** RECORDS SHOWN **

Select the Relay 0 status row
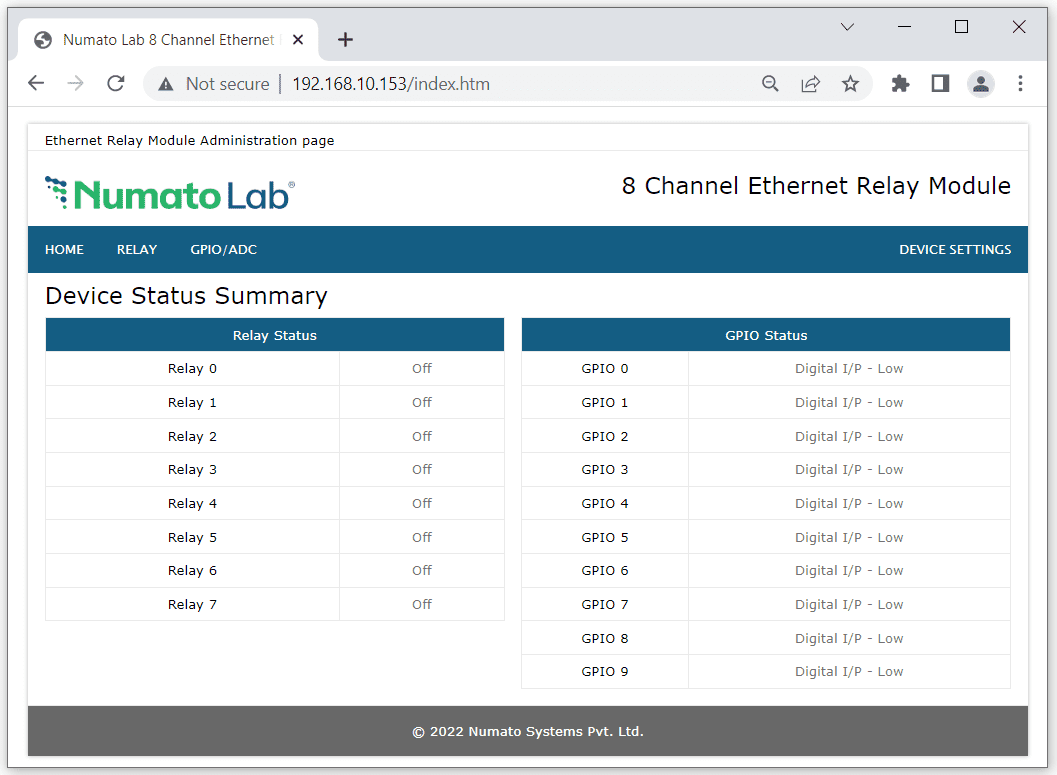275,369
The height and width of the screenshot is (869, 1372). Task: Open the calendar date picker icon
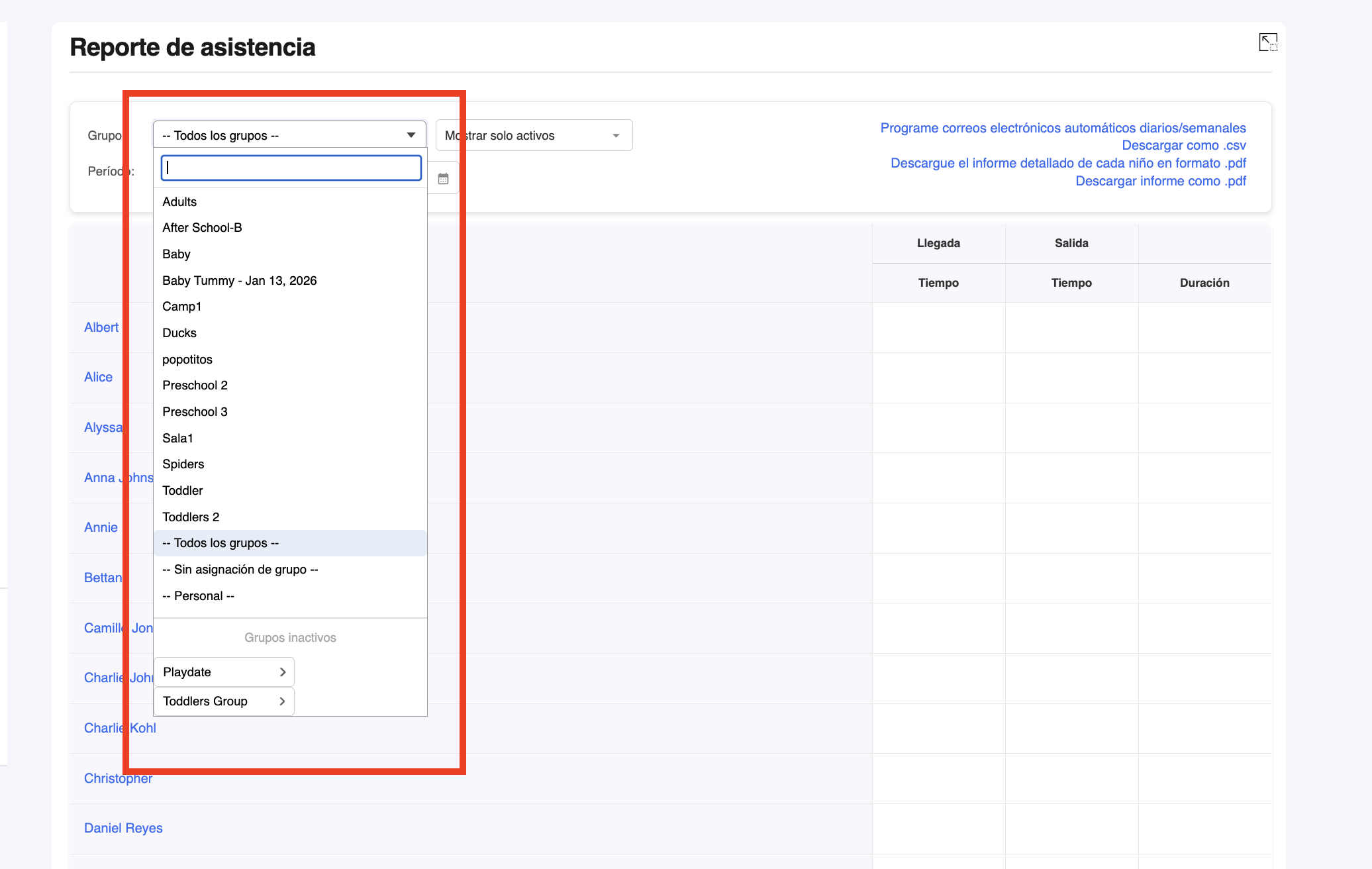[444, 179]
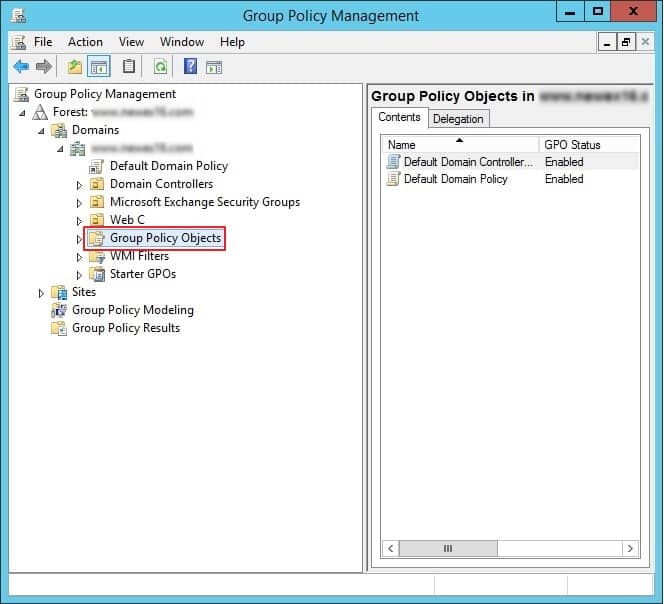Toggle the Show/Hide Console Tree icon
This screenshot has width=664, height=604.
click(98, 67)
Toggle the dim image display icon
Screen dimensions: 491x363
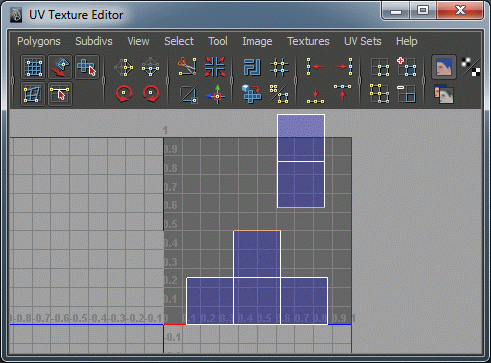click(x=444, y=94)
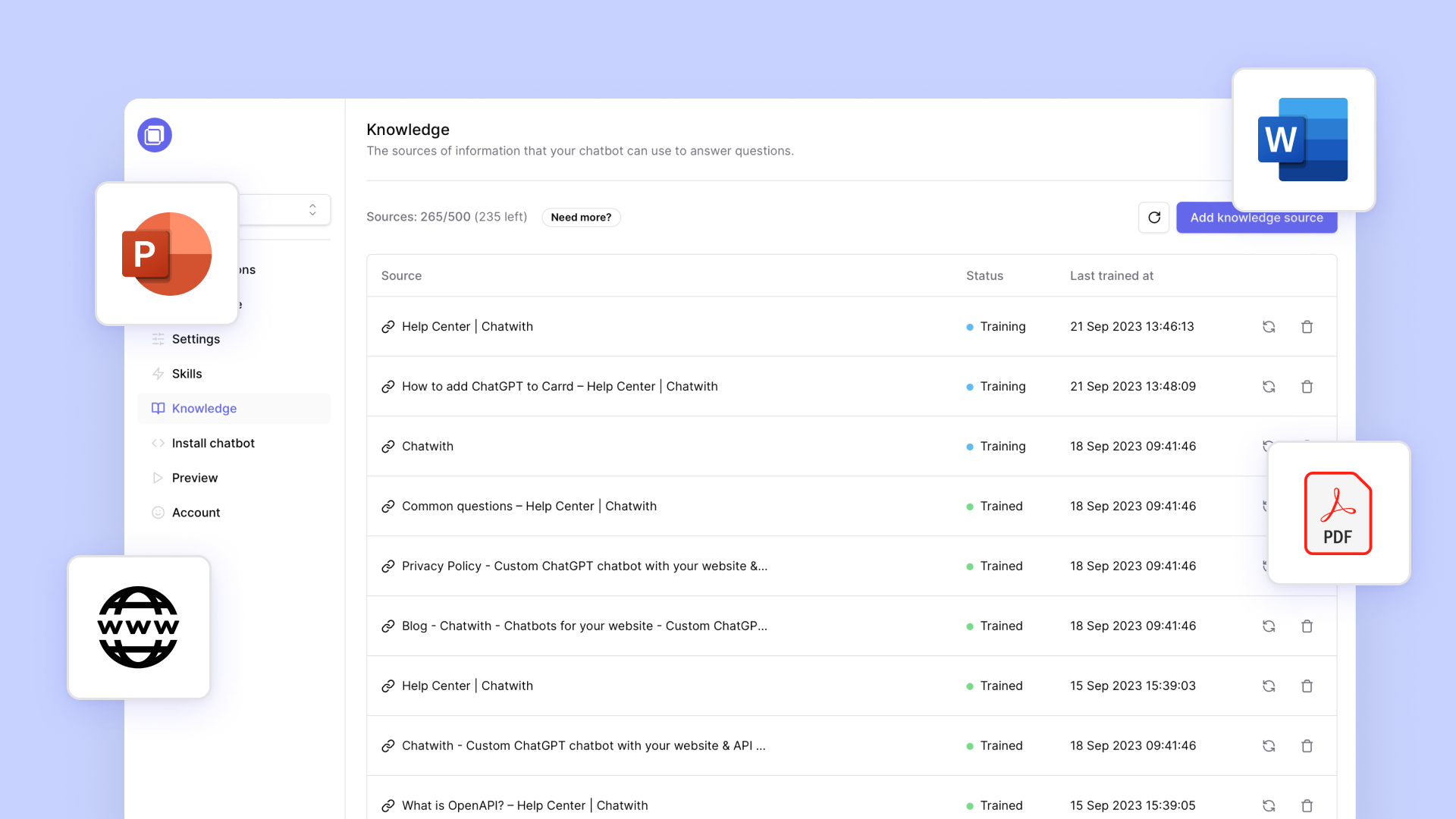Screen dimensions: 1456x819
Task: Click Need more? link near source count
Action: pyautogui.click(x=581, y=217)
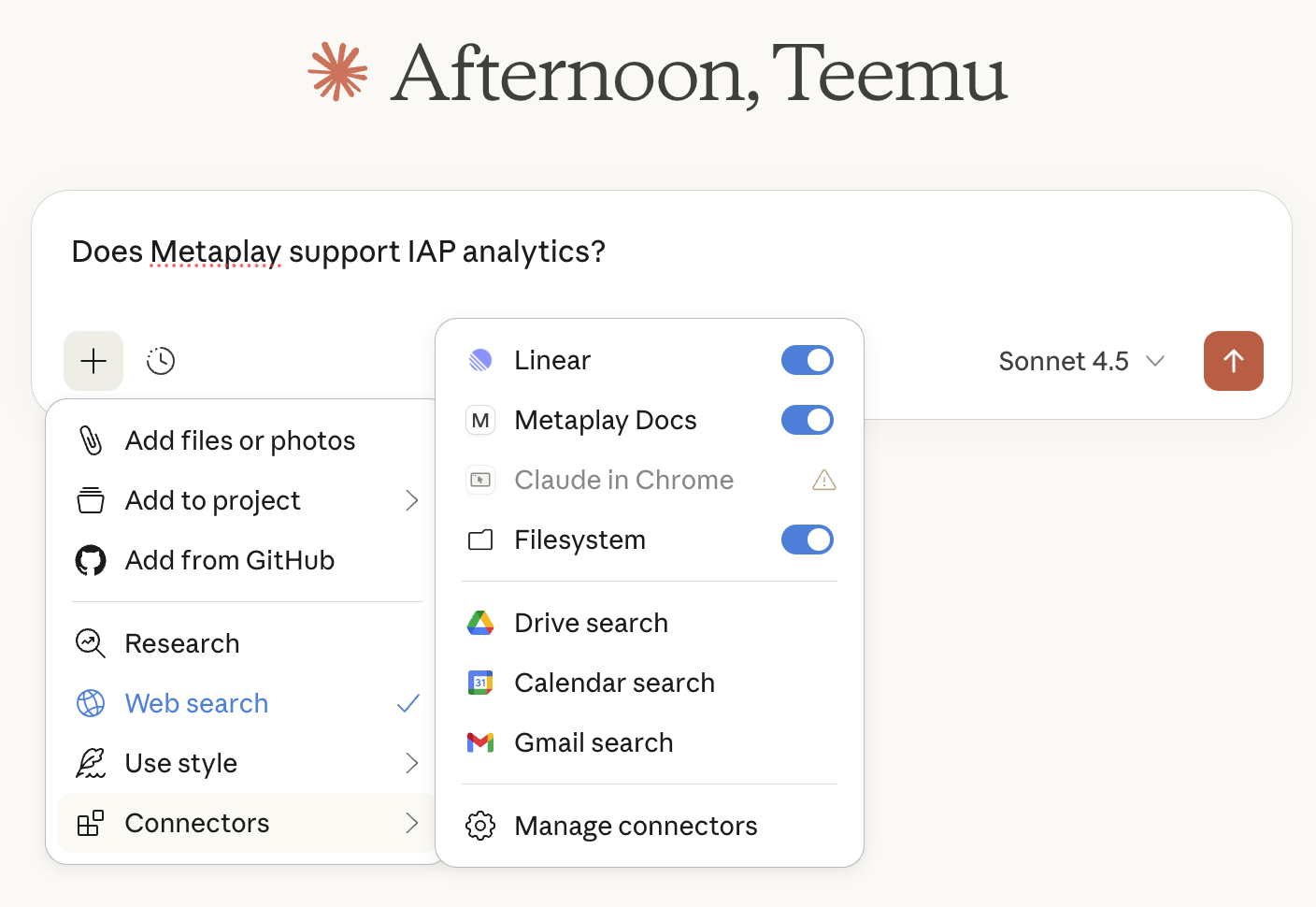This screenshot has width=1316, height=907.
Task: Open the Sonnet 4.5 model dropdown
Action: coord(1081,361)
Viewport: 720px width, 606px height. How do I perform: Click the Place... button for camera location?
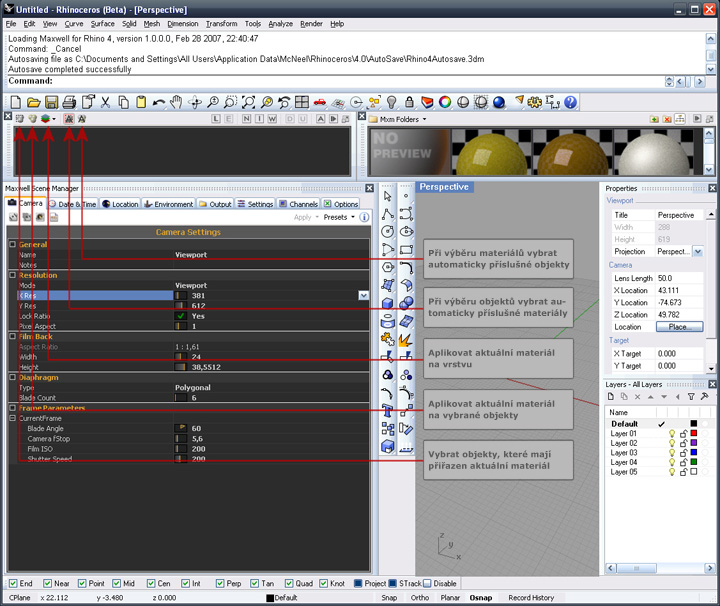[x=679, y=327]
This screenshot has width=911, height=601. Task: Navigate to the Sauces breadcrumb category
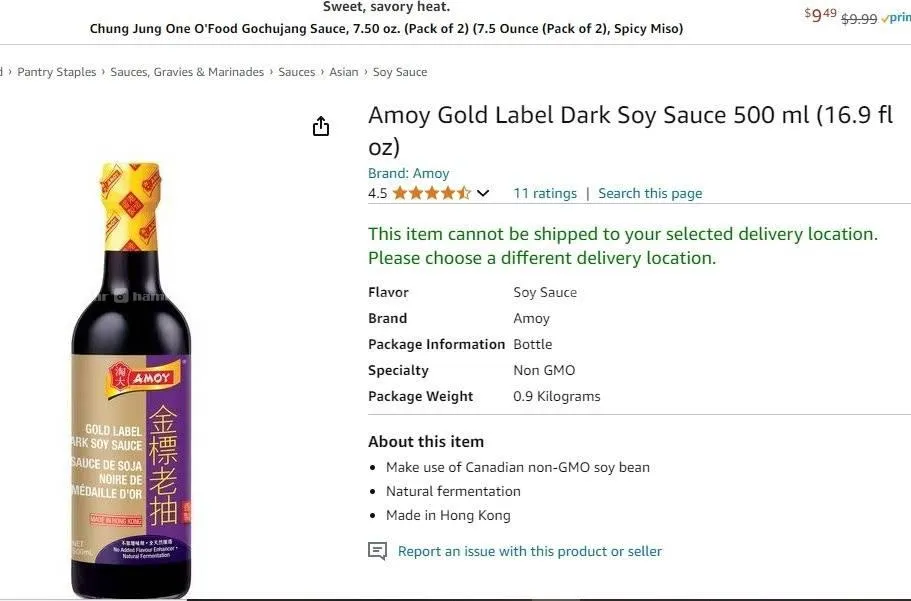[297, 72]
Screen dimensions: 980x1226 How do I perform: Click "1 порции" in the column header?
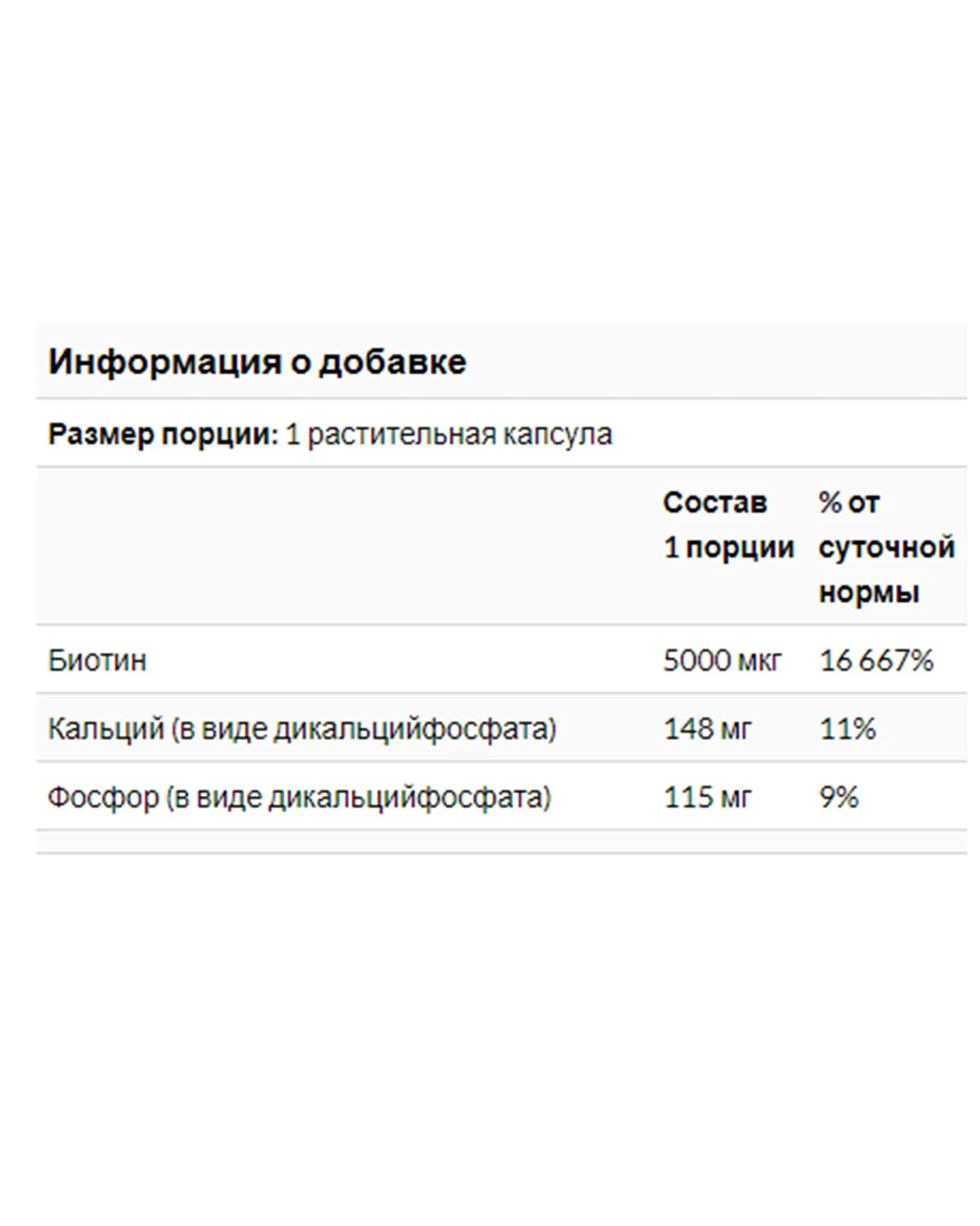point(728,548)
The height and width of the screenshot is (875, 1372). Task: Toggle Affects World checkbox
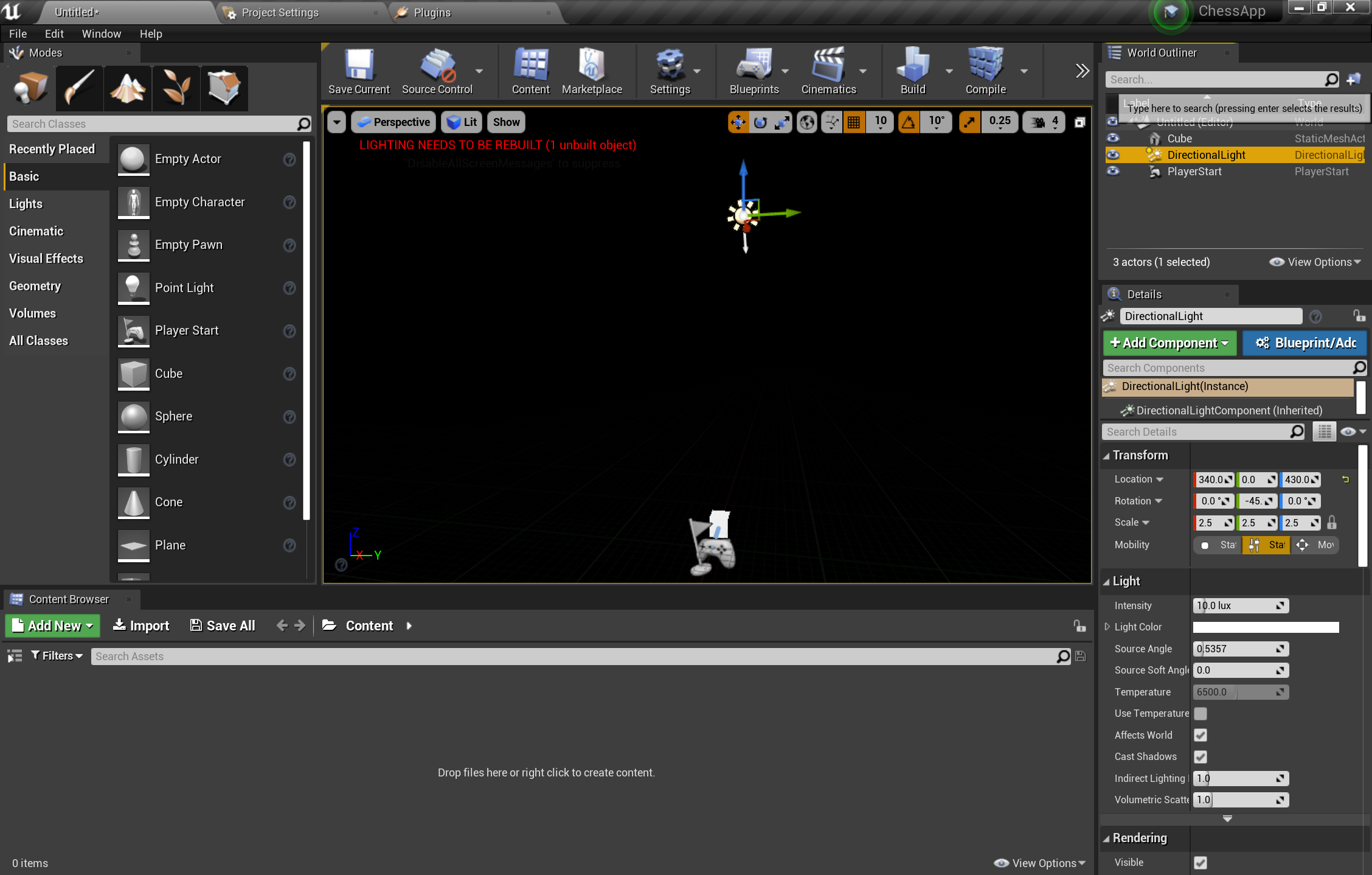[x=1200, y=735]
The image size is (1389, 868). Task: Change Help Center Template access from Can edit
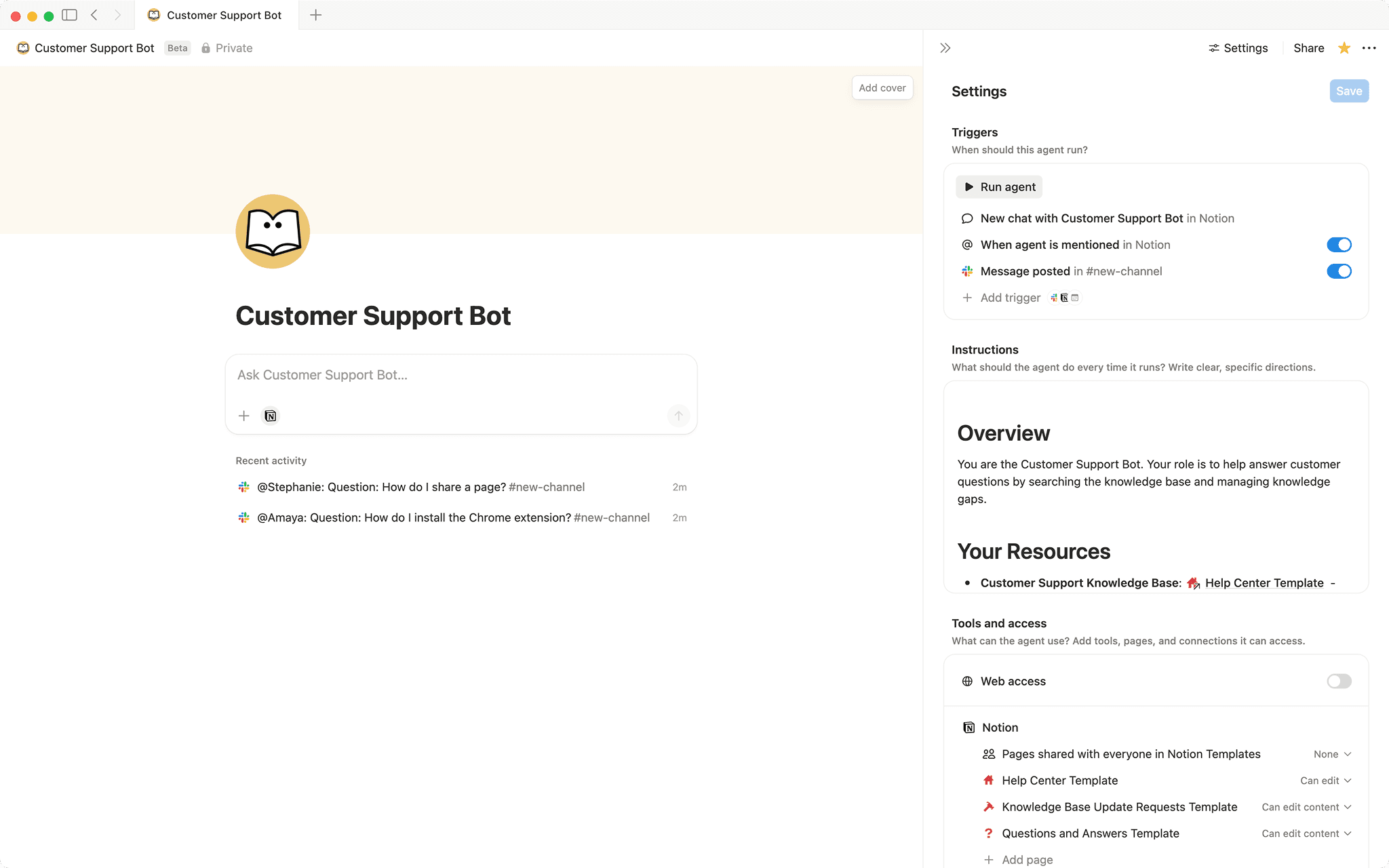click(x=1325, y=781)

** WRITTEN TASK **
Copy out every one of the entries above word for word, leaving out the pictures.

** OUTPUT BELOW **
Select the Relay 0 status row
275,369
The height and width of the screenshot is (869, 1372). Task: Open the calendar date picker icon
[444, 179]
Toggle the Show/Hide Console Tree icon
This screenshot has width=664, height=604.
click(98, 67)
Toggle the dim image display icon
Screen dimensions: 491x363
click(x=444, y=94)
Screen dimensions: 1456x819
Task: Click Need more? link near source count
Action: pyautogui.click(x=581, y=217)
This screenshot has width=1316, height=907.
Task: Open the Sonnet 4.5 model dropdown
Action: coord(1081,361)
Viewport: 720px width, 606px height. How do I perform: Click the Place... button for camera location?
[x=679, y=327]
This screenshot has width=911, height=601. Task: Navigate to the Sauces breadcrumb category
[297, 72]
Screen dimensions: 980x1226 How do I perform: Click "1 порции" in the column header?
point(728,548)
The height and width of the screenshot is (875, 1372). Task: Toggle Affects World checkbox
[x=1200, y=735]
The image size is (1389, 868). Task: Change Help Center Template access from Can edit
click(x=1325, y=781)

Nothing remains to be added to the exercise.